Виталий помнил юную Киру — ту хрупкую, тоненькую, которую он и обнимал-то осторожно, бережно. Сейчас фигура её утратила девичью хрупкость, но Кира и теперь выглядела прекрасно. Хотя, как всякая женщина, с постоянством и усердием, достойными лучшего применения, обнаруживала у себя массу недостатков. На взгляд же Виталия как раз теперь она и была совершенством. Мяконькая, уютная, тёпленькая — излучающая покой и нежность.

Иногда случалось, что Кира подходила к мужу, когда он сидел за рабочим столом, за компьютером, когда от усталости переставала соображать голова, и в глазах появлялась резь. Виталий поражался — как она угадывала эти минуты? Каким-то материнским жестом она тихонько прислоняла его голову к своей груди, гладила волосы, зарывалась в них пальцами. Закрыв глаза, Виталий отдавался её нежности, и удивительным образом проходила головная боль, усталость… — он обожал эти минуты.

Столько лет прошло, дети стали взрослыми, а он, как мальчишка, влюблён в собственную жену. И всё ещё случаются мгновение, когда он не верит, что она стала верной его спутницей в жизни, выбрала его, вверила ему себя. Он радуется, когда она смеётся, обожает делать подарки и счастлив, когда удается удивить её. Кира, его Кира — он знает каждую её родинку, каждый изгиб тела, её словечки, улыбки, жесты, кажется, даже мысли. И одновременно — непостижимая, с удивительным своим миром. Как часто ей с лёгкостью удаётся то, что для Виталия возводится в проблему. «И всё равно, эта удивительная женщина — моя жена, моя Кира!»

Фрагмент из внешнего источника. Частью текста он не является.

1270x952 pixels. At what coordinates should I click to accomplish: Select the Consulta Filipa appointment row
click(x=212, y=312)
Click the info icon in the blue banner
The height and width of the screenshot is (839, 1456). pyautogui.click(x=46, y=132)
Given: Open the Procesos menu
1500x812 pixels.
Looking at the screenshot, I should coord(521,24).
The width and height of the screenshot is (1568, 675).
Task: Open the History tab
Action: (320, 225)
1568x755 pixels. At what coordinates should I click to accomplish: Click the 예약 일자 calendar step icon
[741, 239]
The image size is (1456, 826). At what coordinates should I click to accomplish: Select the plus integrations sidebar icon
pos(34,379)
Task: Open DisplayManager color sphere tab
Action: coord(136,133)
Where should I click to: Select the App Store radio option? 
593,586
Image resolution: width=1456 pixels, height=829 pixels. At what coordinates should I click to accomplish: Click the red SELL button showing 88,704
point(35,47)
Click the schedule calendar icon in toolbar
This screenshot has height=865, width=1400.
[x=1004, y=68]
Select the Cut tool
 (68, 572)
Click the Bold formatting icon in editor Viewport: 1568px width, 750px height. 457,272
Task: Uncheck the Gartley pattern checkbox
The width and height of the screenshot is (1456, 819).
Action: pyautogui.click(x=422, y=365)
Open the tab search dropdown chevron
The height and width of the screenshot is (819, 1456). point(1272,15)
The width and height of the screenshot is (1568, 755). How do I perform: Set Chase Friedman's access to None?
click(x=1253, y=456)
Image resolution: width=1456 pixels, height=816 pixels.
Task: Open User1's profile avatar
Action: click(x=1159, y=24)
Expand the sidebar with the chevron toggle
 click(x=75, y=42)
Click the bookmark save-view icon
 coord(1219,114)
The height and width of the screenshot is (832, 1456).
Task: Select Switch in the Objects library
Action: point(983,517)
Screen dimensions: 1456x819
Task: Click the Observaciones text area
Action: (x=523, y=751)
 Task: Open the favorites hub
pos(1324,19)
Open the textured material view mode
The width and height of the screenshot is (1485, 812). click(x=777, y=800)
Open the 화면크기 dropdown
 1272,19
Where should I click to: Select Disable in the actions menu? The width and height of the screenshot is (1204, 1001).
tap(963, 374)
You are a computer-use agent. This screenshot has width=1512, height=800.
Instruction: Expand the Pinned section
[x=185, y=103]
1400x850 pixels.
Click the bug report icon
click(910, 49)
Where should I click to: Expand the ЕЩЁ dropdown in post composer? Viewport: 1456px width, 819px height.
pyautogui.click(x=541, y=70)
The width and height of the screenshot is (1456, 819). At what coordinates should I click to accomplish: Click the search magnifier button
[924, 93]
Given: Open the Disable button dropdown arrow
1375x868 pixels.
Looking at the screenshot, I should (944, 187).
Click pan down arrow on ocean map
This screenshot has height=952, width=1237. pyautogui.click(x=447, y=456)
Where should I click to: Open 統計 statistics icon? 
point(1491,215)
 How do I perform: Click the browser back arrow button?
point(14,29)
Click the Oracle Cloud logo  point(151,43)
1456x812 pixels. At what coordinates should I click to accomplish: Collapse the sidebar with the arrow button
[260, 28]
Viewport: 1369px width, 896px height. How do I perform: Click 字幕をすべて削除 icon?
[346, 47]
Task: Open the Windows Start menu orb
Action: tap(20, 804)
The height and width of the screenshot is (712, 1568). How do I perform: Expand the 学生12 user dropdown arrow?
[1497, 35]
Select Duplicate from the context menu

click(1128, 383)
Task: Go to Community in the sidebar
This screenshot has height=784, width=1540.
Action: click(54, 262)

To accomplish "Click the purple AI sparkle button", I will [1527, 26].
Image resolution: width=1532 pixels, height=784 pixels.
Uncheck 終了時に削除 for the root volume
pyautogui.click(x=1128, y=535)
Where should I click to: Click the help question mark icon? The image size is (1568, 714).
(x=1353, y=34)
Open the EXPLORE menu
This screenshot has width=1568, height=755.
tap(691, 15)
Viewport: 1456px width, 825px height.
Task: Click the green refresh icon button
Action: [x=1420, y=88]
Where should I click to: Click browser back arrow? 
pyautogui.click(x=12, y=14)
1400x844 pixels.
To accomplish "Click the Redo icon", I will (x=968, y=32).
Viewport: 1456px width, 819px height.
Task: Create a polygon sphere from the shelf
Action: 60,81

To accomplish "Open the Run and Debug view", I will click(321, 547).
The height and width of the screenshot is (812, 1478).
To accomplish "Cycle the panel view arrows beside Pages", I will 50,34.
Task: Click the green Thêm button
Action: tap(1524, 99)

Виталий чуть привлёк, прижал её к себе. Кира тихонько вздохнула, ворохнулась, как птенец под крылом. От прикосновения её тела Виталию вдруг изменило плавное, спокойное, умиротворенное течение его мыслей — рука скользнула по Кириному бедру.

— Я уже сплю, — сонно предупредила она.

— Спи дальше, — шепнул Виталий, чувствуя под ладонью упругую гладкость её кожи.

— Ну я же сплю, — не открывая глаз жалобно проговорила Кира. И потребовала: — Прекрати немедленно!

— Ах, ты спишь?! Тогда я прекращу медленно-медленно, чтоб не разбудить.

— Что за беспредел, не понимаю, — недовольно и сонно бормотала Кира. — Отстань от меня, я же тебе говорю!

— Спи, моя радость, — неожиданно послушно проговорил Виталий, прикоснулся губами к её лбу и лёг на спину. — Спокойной ночи.

— Как это? — совсем не сонным голосом удивилась Кира, открывая глаза. — Глебов, ты негодяй! Я тебя убью, и суд меня оправдает.

— Тебя посадят в тюрьму, там мыши.

— Садист! Меня всё равно оправдают! Я дам отвод судьям-мужчинам, а женщины меня прекрасно поймут. И даже, может быть, тоже убьют тебя.

— Что-что ты дашь мужчинам-судьям? Я не расслышал. Эй, женщина, осторожней! Я же хрупкий!

— Хрупай, сколько захочешь. Мне нет до этого дела!

— Ах, так?! — Виталий опрокинул Киру, прижал всем телом, её, барахтающуюся под ним. — Кайся! Тебе есть до меня дело?

— Никакого! Сам виноват!

— Хо-хо! А кто сейчас пищать будет?

— Ни за что!

— Эй, перестань тыкать меня в бок! — он перехватил её руки и прижал к постели. Уткнувшись головой в подушку, шепнул ей в ухо: — Сдавайся…

— Я уже сдалась, — так же шепотом ответила Кира. — Разве не заметно?

Когда Кира тихонько тронула губами его подбородок и собралась перебраться к себе, Виталий удержал её:

— Нет, не уходи.

— Но только ты спи, смотри, уже три часа.

— Я уже почти сплю, — проговорил Виталий.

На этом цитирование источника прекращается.